Masalah datang ketika Clementine, yang memang gampang bosan, merasa ingin pisah dari Joel dan menghapus semua ingatan tentangnya dengan sebuah teknologi canggih. Diceritakan bahwa teknologi ini bisa menghapus ingatan tentang seseorang gitu. Nah, Joel yang tahu kalau Clem ngehapus ingatan tentang dirinya, ikutan juga ngehapus ingatan tentang Clem. Namun dalam prosesnya, Joel sadar bahwa bukan ini solusi untuk masalah mereka. Ia tahu bahwa ingatan tentang Clementine adalah bagian dari hidupnya yang tidak ingin dihilangkannya.


Simpel dan endingnya pasti sudah ketebak bukan? Yep, tapi bukan di sini poinnya. Tonton dan perhatikan cara mereka dalam menyelesaikan masalah. Perbedaan itu ada bukan untuk disamakan. Perbedaan itu harus diterima dan yang terpenting adalah bagaimana kedua individu tersebut berusaha untuk saling melengkapi satu sama lain. Dan ya, di sini kita akan melihat betapa sebuah penerimaan, sebuah kata "Oke" akan sangat berpengaruh dalam suatu hubungan. Yang terakhir, film ini membuat kita merenungkan pentingnya sebuah memori, entah itu menyenangkan atau menyedihkan.
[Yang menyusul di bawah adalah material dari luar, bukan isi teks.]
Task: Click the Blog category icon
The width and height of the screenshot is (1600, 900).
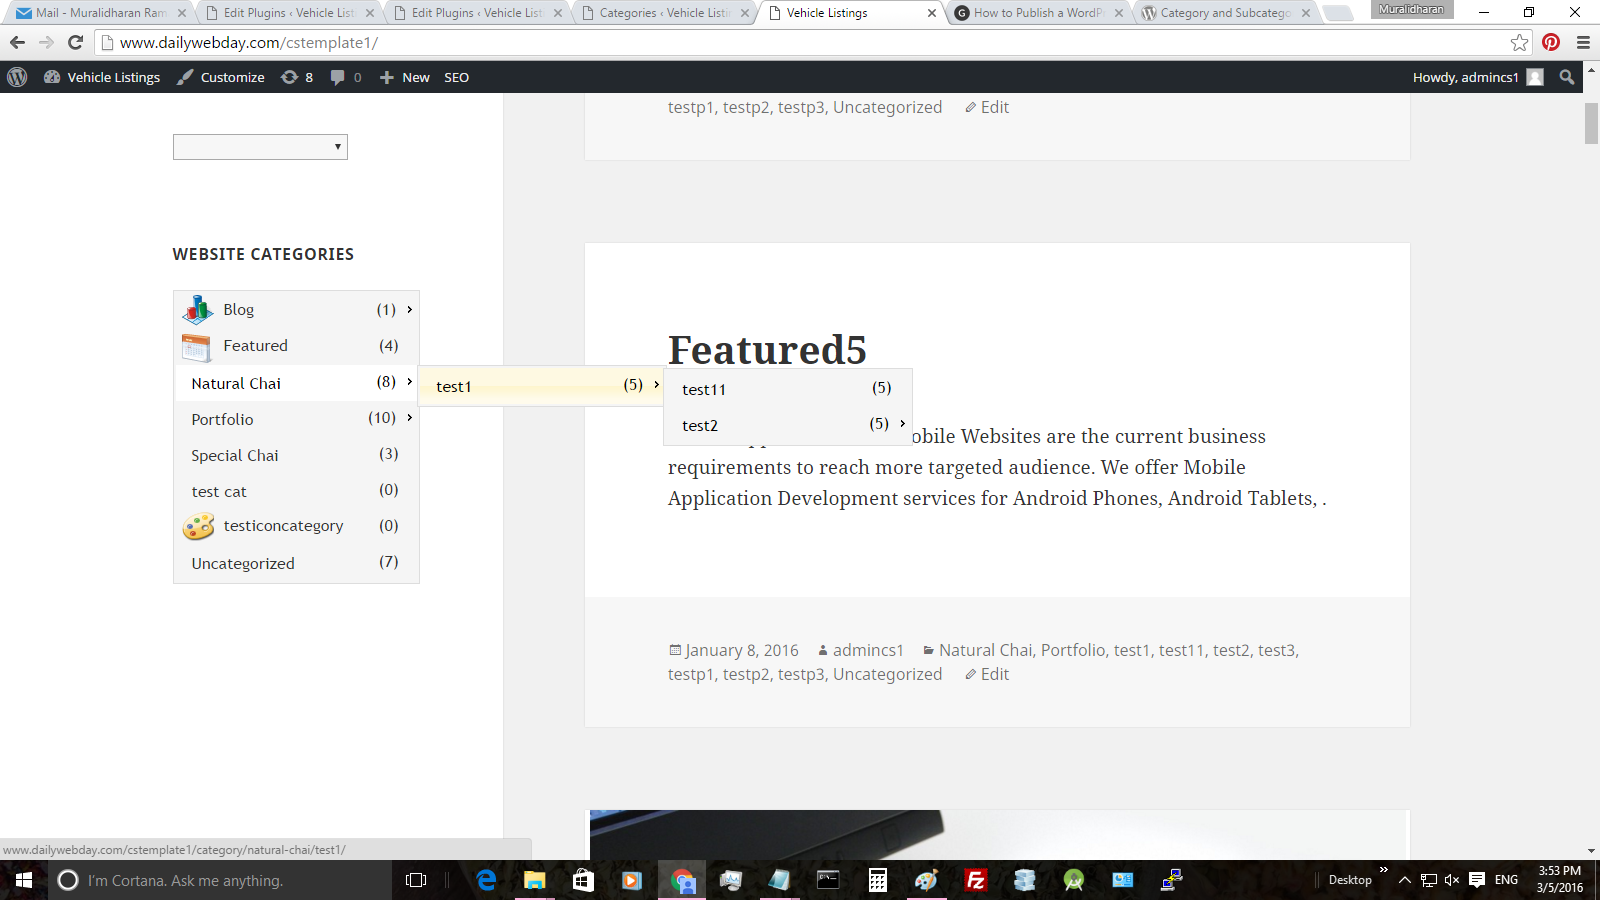Action: click(198, 310)
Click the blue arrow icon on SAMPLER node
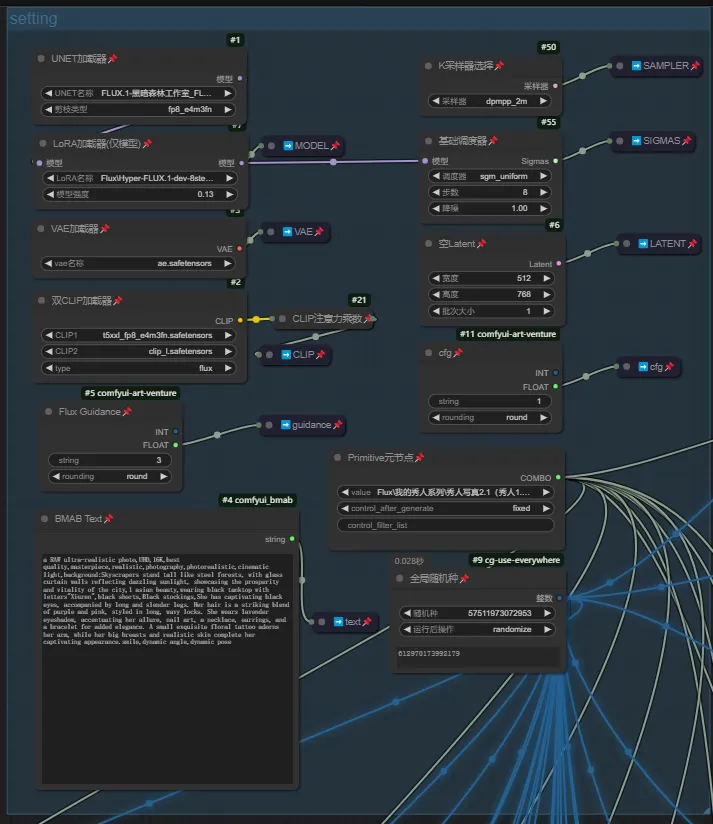Screen dimensions: 713x824 coord(636,66)
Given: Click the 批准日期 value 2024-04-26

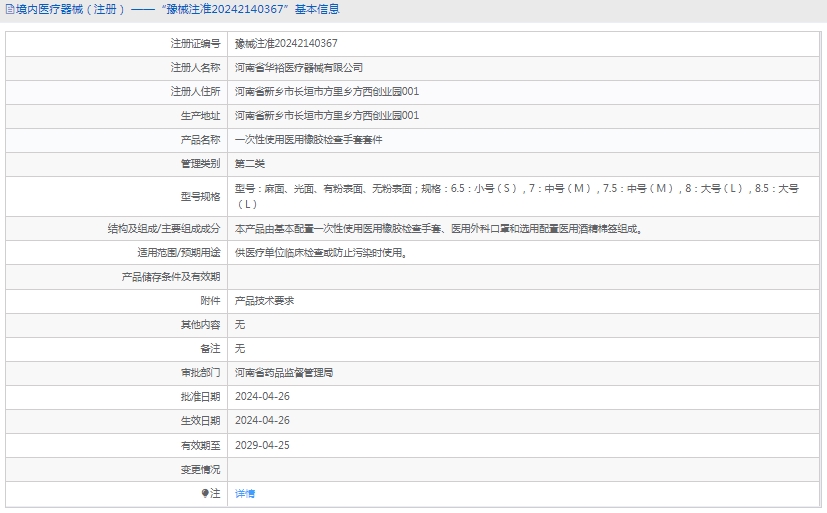Looking at the screenshot, I should (262, 396).
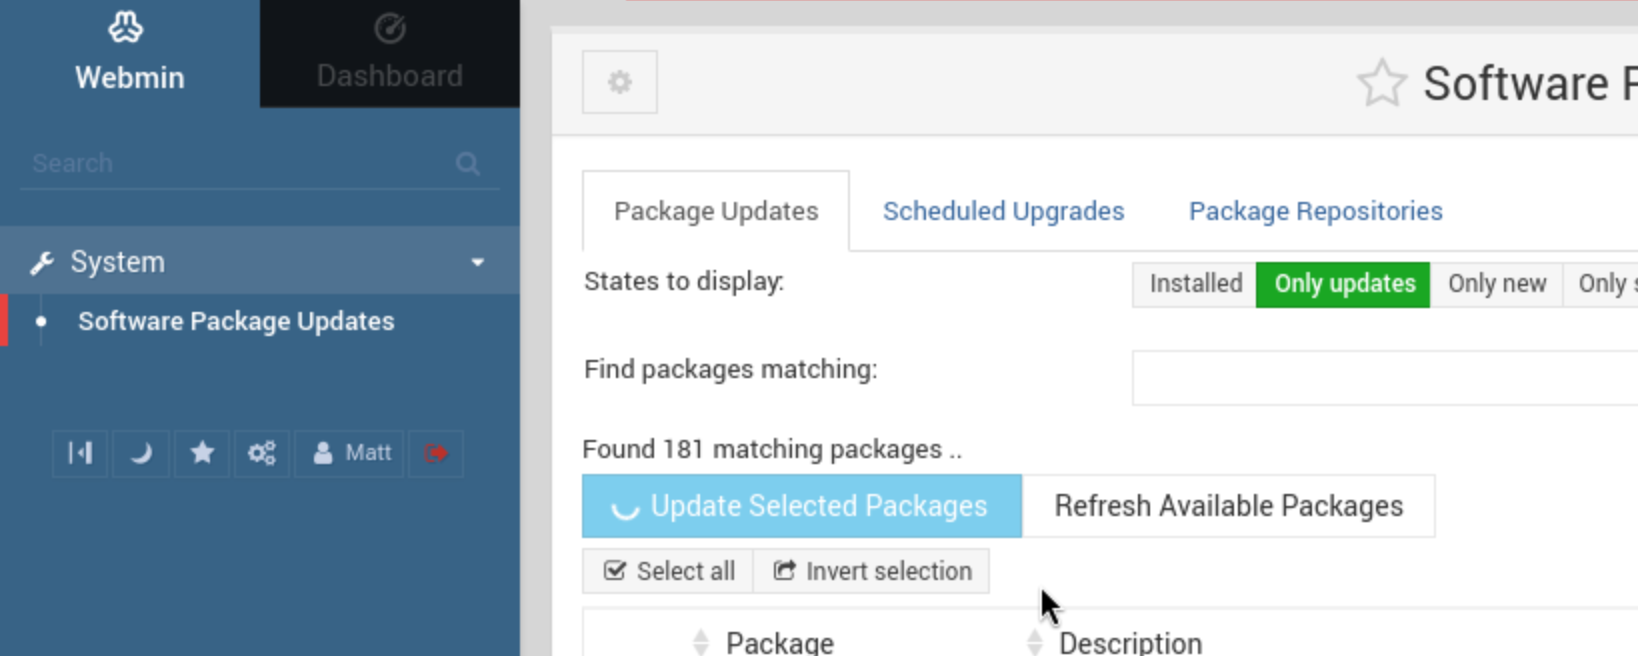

*By the way, film ini pakai alur maju-mundur. Kalau bingung, perhatikan saja warna rambut Clementine. Pastikan urut warna pelangi dari merah ke ungu - masa lalu ke masa depan. Dan ada juga Elijah Wood, Kristen Dunst dan Mark Rufallo sebagai pemeran pendukung yang masing-masing ceritanya tidak bisa dilewatkan begitu saja.